## SHORT PROBLEM
Begin at the line of the material that contains "The width and height of the screenshot is (301, 166)." and stop after the line that contains "Click the rainy". Copy out those lines, requests included, moving every coordinate in the answers by adding -107 to it.

┌────────

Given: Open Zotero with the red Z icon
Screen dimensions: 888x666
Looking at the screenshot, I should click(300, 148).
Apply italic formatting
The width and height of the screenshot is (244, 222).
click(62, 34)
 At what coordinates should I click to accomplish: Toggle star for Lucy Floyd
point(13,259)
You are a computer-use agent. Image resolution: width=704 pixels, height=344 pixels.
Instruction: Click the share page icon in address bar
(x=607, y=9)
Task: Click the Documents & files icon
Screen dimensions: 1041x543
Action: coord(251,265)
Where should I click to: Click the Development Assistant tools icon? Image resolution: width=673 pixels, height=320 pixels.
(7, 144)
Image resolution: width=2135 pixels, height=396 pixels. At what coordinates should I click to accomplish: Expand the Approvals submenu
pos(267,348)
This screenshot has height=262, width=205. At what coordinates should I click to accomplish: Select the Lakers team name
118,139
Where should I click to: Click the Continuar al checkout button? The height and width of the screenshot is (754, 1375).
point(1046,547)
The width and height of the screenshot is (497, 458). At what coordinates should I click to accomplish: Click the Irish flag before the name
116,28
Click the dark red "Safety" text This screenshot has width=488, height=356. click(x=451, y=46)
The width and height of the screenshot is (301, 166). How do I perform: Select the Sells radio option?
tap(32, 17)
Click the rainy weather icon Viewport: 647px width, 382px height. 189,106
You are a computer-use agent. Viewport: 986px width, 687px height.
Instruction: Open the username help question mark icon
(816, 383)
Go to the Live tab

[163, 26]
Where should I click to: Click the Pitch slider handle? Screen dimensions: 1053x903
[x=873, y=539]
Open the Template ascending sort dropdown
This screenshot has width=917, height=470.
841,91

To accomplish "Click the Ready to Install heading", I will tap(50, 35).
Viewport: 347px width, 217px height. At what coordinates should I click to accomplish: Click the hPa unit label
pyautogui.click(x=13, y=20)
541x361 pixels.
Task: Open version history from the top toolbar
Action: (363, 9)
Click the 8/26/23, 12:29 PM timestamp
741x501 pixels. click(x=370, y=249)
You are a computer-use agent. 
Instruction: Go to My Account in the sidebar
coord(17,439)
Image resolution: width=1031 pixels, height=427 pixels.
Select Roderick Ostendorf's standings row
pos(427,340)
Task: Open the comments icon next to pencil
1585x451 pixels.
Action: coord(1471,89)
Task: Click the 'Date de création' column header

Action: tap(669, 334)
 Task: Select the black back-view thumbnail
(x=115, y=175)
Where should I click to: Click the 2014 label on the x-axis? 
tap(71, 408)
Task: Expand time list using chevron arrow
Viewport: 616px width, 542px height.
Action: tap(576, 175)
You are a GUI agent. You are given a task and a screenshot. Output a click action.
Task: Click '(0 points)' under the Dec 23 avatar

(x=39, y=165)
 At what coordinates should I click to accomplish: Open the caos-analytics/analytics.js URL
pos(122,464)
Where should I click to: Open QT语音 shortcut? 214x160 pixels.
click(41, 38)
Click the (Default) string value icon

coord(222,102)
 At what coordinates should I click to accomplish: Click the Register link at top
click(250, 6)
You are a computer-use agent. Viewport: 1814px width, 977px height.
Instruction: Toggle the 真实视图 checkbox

└────────

## RESPONSE TO THE EXERCISE
The width and height of the screenshot is (301, 166). How do I perform: Select the Sells radio option?
tap(-75, -90)
Click the rainy weather icon Viewport: 647px width, 382px height. 82,-1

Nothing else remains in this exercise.